Data shown:
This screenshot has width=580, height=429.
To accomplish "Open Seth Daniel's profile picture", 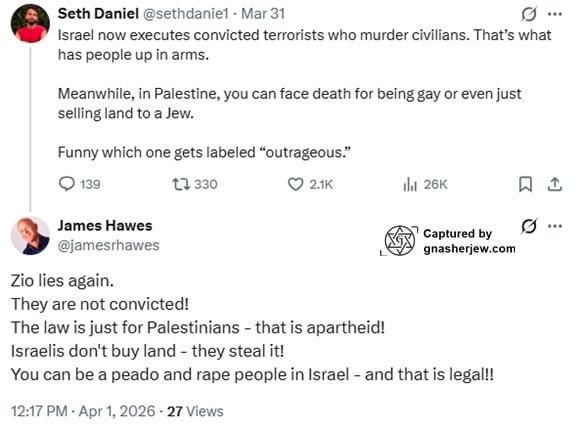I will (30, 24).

* * *

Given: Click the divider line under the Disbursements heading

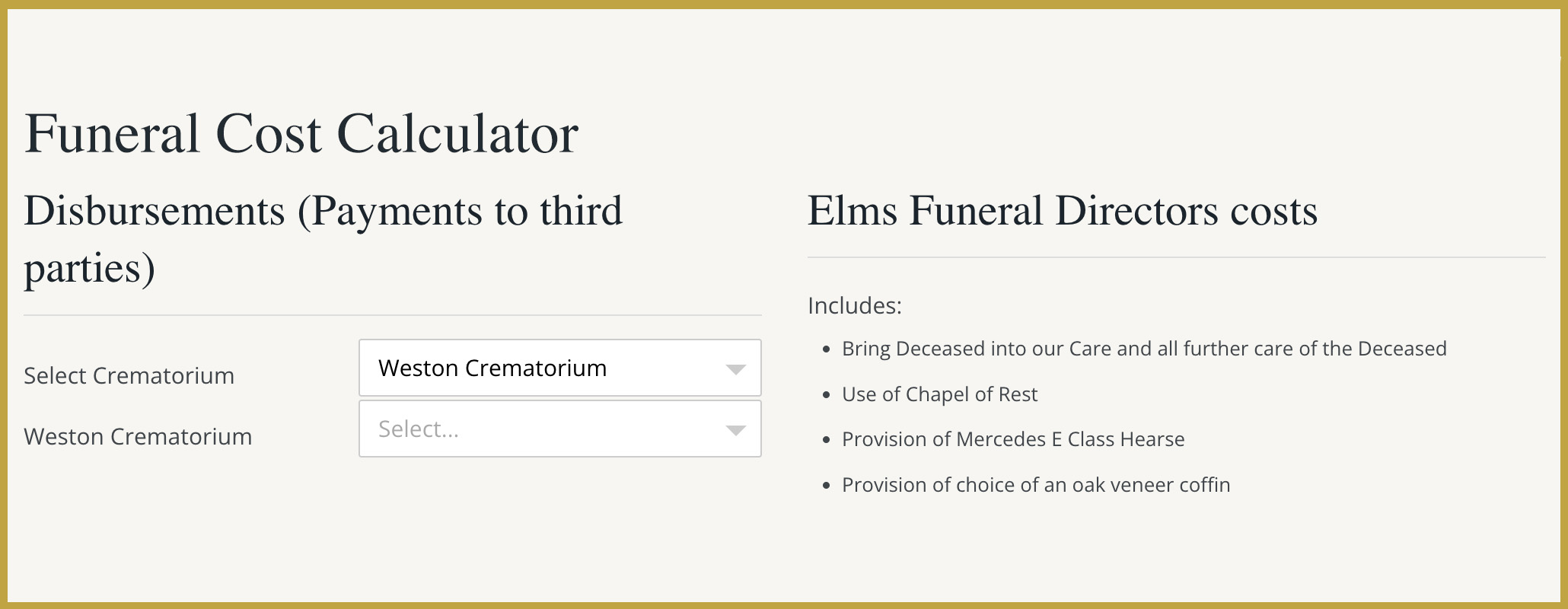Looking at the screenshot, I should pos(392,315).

* * *

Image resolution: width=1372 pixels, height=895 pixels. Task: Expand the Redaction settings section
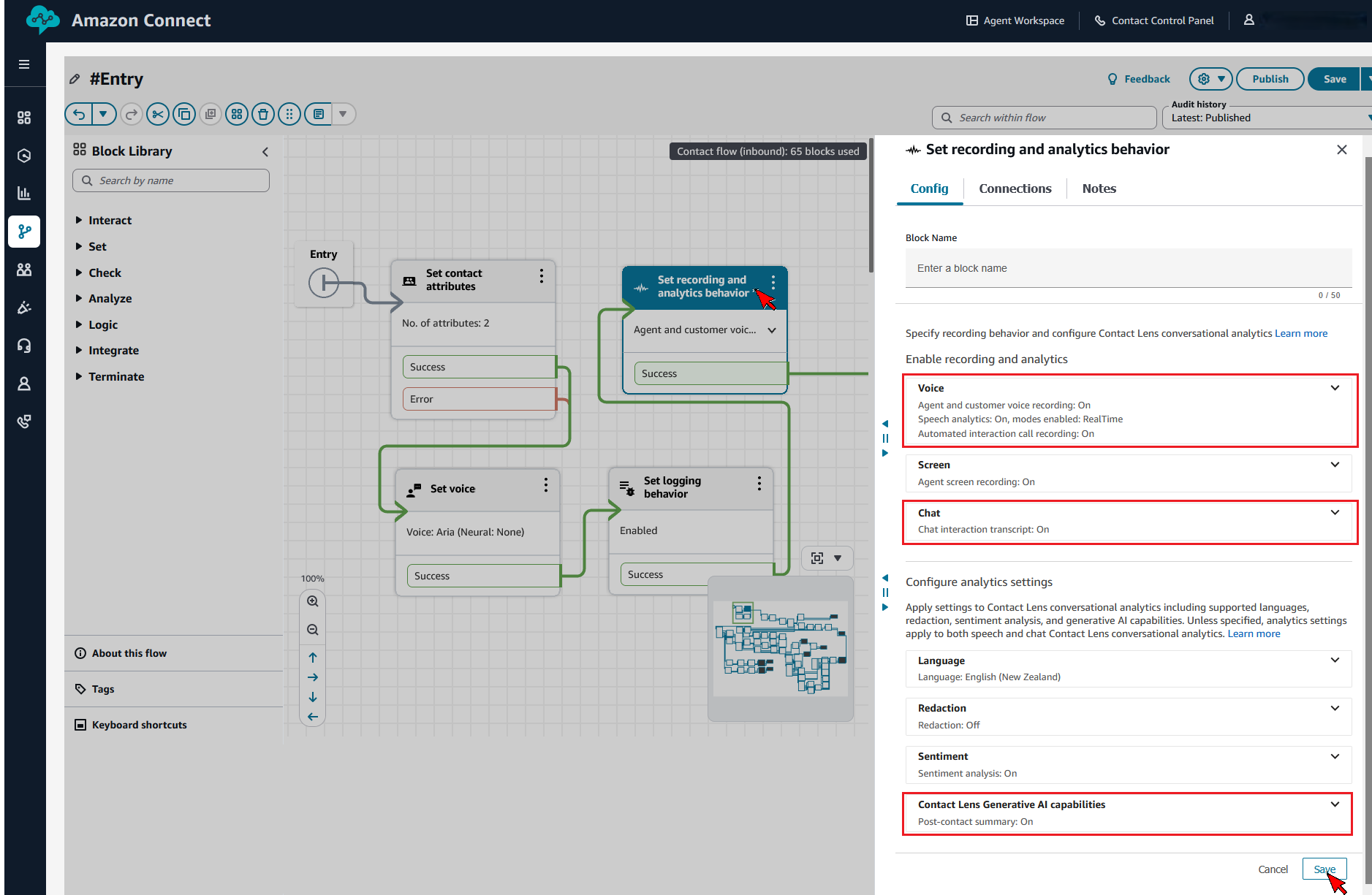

Task objective:
Which lines in the listing above include the string "width"? Copy each of them.

Solution:
This screenshot has width=580, height=429.
Image resolution: width=1372 pixels, height=895 pixels. Task: Expand the Redaction settings section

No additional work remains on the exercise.